Monday, June 20, 2011

Long Live Crack Bang Boom!

Crack Bang Boom was so tiring that, when I got back to Buenos Aires, I didn’t leave my house for two days. From the Thursday when Crack Bang Boom began to the Sunday when it ended, I attended lectures, socialized, and browsed comics for about eight hours per day. My experiences were so plentiful, that I am only going to write about certain aspects of the conference. Because of that, this post may seem like I’ve glued a bunch of random events together. (Photo of random people and the booths at CBB.)

Unlike in Lobos, I found a place to stay ahead of time and booked accommodations in a hostel with Rosty, Paz, and Lucila. Travelling as a group worked out well because we all had different goals for the conference. My goal was to buy an obscene amount of comics and meet new people, while they hunted for autographs and pictures. Rosty and Paz brought many comics from home to get the signatures of the creators attending the conference. Outside of the conference, we did the mandatory Rosario tourism, visiting Che’s house (marked only by a red sign) and getting yelled at by a right-winger, taking the elevator to the top of the Monumento de la Bandera, and walking around the city. (Photo of me, Lucila, Paz, and Rosty in front of a drawing by Gustavo Sala)

One of the most exciting parts of the conference was meeting new people and going out to dinner. On the first night of the conference, I tagged along with a group of invited guests and met a bunch of Brazilian illustrators. Apparently, Brazil doesn’t have a large domestic comic market. One girl passed around a sketchbook and asked each artist to draw a penis. It was quite a treat to see some of my favorite artists’ rendition of the male member. I also got to know quite a few illustrators from Rosario that were so friendly and interesting that I am planning to return in September to interview them. On Saturday night, the Lobos crew (Fran López, Federico Reggiani, Fabian Zalazar, Angel Mosquito, Hernán Cañellas, and Max Aguirre) came to the conference and we went out for pizza and beer. We got lost a few times, talked on Walkie Talkies, and during dinner they judged the comics I bought. At the end of the night, they told me that they thought of me as a daughter, which was the best compliment I have ever received.

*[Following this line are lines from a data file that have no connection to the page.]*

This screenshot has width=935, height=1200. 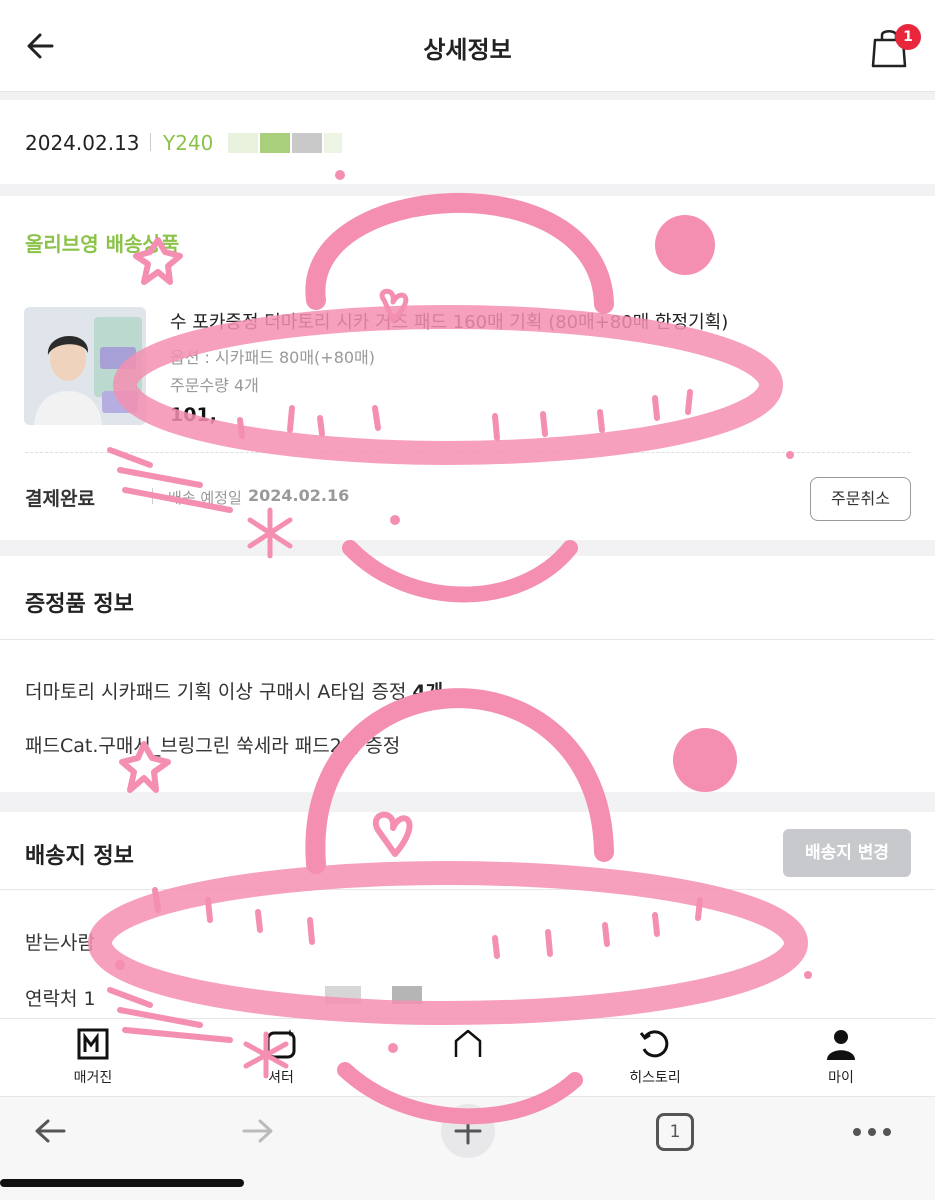 I want to click on tab-label: 히스토리, so click(x=655, y=1078).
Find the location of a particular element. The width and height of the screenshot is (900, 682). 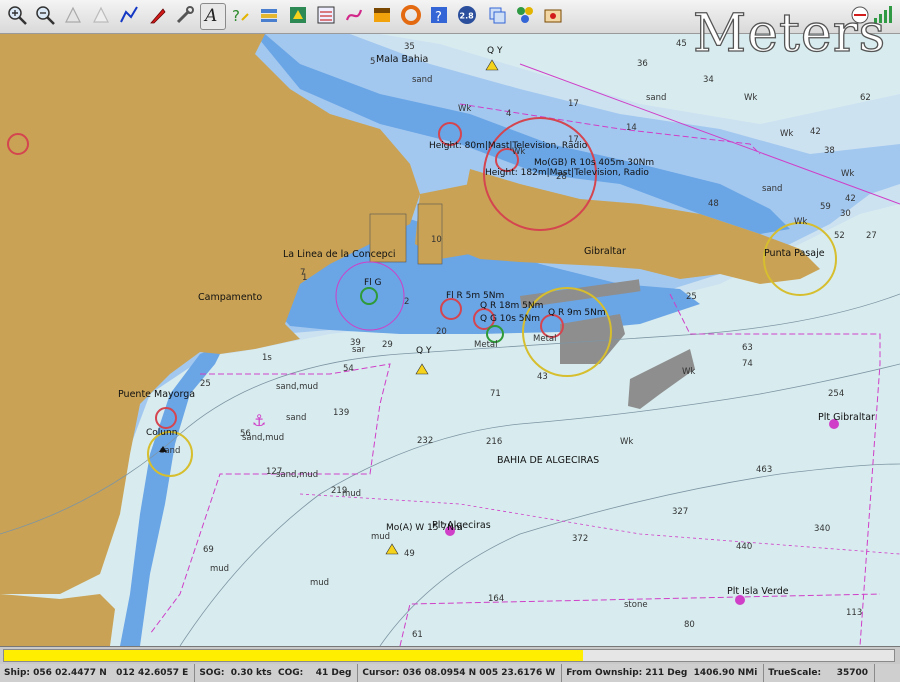

zoom-out-button is located at coordinates (45, 16).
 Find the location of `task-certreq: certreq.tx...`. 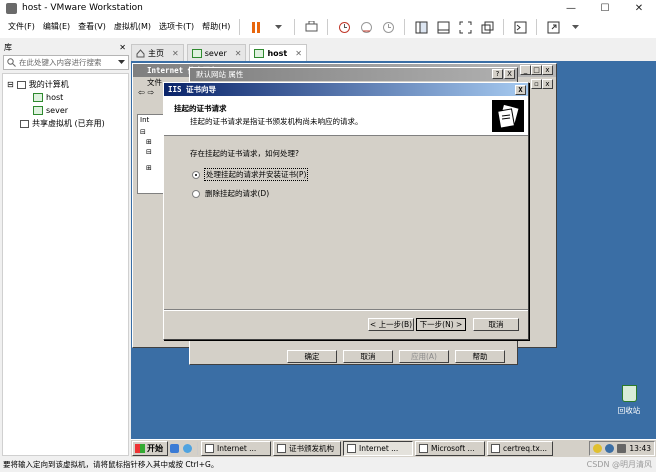

task-certreq: certreq.tx... is located at coordinates (520, 448).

Throughout the conference, I attended a steady stream of talks by Enrique Breccia, C.B. Cebulski, and Salvador Sanz, a presentation of the comic Dos Estaciones by Federico Reggiani and Rodrigo Terranova and another panel remembering Carlos Trillo. I won’t write about all of the panels, but will instead focus on Dos Estaciones and Enrique Breccia’s lecture. Many Argentine authors publish abroad and advise aspiring comics creators advice on how to appeal to those audiences. Federico Reggiani (in the photo, holding the mic), in his presentation of Dos Estaciones, talked about creating a comic for Argentine audiences that focused on specifically Argentine issues. After a few days of focus on foreign comics, it was nice to hear someone talking about the need for comics with Argentine themes. Enrique Breccia also discussed working for Europe and said that not publishing in Argentina was heartbreaking. He was interviewed for a little while, and then accepted questions from the audience. Most of the questions were either about Oesterheld or his father, Alberto Breccia, a topic that, not surprisingly, is very annoying to answer when everyone compares his (very distinct) work to that of his father’s. (When beginning to publish in Europe, he used pseudonyms so that his work wouldn’t be compared to his father’s.) Given the nature of these questions, his responses were short, but interesting. I usually don’t ask questions during lectures (my Spanish accent is even more unintelligible when shouted), but decided to ask him something when I realized that all the other questions people asked were repetitive and uninteresting. I asked him what his daily schedule was like. Apparently, Breccia lives the romantic and frugal life of a modern cowboy. He wakes up at 5:30 a.m., rides his horses, draws, eats lunch, and goes out and rides some more.

Crack Bang Boom was exhausting and exhilarating, the perfect mix of rampant comic consumption, socializing, and education. Hopefully, Rosario will host another conference next year, but unfortunately, it all depends on Rosario’s political situation after the elections later in the year. Cultural events like this one are very much dependent on the municipal government’s support. When the government changes, so do its priorities. So, fingers crossed for Rosario and Argentine comics. Long live Crack Bang Boom!